When sourcing for our coffees, we come across a wide range of coffee flavours and taste experiences. While coffee descriptions are often nuanced and can sometimes seem hard to grasp, our approach has been to focus on a few dimensions of flavour that we think underlie an exceptional cup.
When we talk about sweetness, we are referring to a subtle taste that reminds us of cane sugar or honey. Sweetness in a cup is usually the first thing we look out for and we feel strongly that good coffee can taste sweet on its own.
Acidity is most easily understood in relation to certain fruit flavours. Think of the sharp and tangy sensation when you bite into a citrus fruit.
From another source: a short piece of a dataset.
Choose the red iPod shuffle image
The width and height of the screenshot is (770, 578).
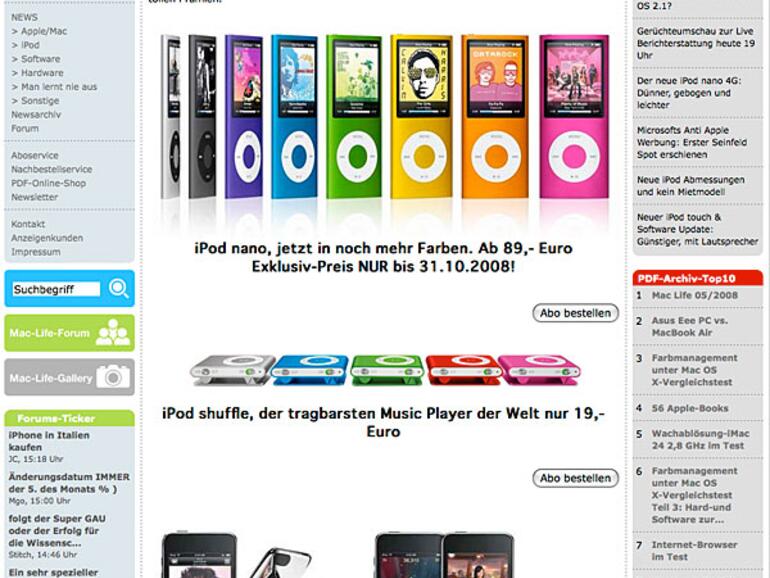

Coffee contains similar acids and upon roasting, they affect the overall flavour and aroma in the cup. Acidity in coffee can be identified as lively, bright, or sparkling, all of which suggest different levels of intensity.
When we cup, we are drawn to acidity that adds a degree of character to the flavour profile. Distinctive but never off-putting, the acidity complements the other tasting notes and it usually equates to a juicy and pleasurable taste experience.
Body and mouthfeel is another important characteristic of specialty coffee. In short, it describes how the coffee feels in your mouth - the felt sensation. When done well, it imparts a tactile quality to the way coffee flavours are experienced.
A Balanced Cup
As roasters, we do our best to preserve the inherent characteristics of the bean and draw out the range of flavours as much as we can. When it all comes together in a harmonious combination of sweetness, body, and acidity - the end result in the cup is something special.